There is no need to discuss how popular MVC architecture is in Microsoft’s web development platform. We all know MVC stands for model, view and controller where controller is like glue between model and view. It holds the business logic, formulates data and decisions which view to call and which data to be attached to it.

Fine, we know its functionality and we became happy to derive our controller class from “Controller” class and get our work done. We never thought why the controller class is and how it derived? I too was less bothered at first during my MVC days, but started to explore more about controller and found the big hierarchy of controller class. In this article, we will discuss hierarchy of controller class and we will see how the class had derived from various base classes and implemented various interfaces. At first, we will discuss the hierarchy of controller class and then we will see how we define our own controller class from “Control” class in MVC framework. So, let’s start our discussion.
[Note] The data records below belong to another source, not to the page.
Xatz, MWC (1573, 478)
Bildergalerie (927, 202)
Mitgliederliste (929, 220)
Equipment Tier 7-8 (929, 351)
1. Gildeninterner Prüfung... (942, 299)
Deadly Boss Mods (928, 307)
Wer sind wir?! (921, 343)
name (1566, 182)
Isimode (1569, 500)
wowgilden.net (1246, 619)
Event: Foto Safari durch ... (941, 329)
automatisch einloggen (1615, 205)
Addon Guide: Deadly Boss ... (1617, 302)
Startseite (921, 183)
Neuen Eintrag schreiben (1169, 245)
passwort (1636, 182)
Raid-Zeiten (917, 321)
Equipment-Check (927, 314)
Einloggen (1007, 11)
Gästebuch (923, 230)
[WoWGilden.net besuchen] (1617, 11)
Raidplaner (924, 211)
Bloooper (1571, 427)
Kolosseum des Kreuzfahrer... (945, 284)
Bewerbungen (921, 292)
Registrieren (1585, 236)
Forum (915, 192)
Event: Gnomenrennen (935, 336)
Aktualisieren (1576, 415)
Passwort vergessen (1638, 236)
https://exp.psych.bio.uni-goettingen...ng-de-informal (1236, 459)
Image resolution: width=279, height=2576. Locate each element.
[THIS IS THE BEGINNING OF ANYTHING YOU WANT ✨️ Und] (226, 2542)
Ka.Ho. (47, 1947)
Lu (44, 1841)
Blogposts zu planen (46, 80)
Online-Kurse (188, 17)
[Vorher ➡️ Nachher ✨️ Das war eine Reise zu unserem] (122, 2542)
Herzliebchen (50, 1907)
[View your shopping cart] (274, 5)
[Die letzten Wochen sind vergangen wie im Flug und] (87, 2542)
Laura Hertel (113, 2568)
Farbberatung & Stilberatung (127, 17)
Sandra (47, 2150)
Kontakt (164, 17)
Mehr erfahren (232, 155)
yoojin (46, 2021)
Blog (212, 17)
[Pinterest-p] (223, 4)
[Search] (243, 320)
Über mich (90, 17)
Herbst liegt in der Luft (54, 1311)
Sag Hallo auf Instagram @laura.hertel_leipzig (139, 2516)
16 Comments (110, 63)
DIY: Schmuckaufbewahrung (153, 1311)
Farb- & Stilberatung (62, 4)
IController is in Top Level

We can say that this is the top basest interface of controller class. The interface is very simple and clean, contains only one signature. Here is the IController interface.

namespace System.Web.Mvc
{
    // Summary:
    //     Defines the methods that are required for a controller.
    public interface IController
    {
        // Summary:
        //     Executes the specified request context.
        //
        // Parameters:
        //   requestContext:
        //     The request context.
        void Execute(RequestContext requestContext);
    }
}

It contains single signatures which need to implement in its concrete implementation. The controller is located within System.Web.Mvc namespace which is the primary DLL of MVC framework. The method takes request context as parameter.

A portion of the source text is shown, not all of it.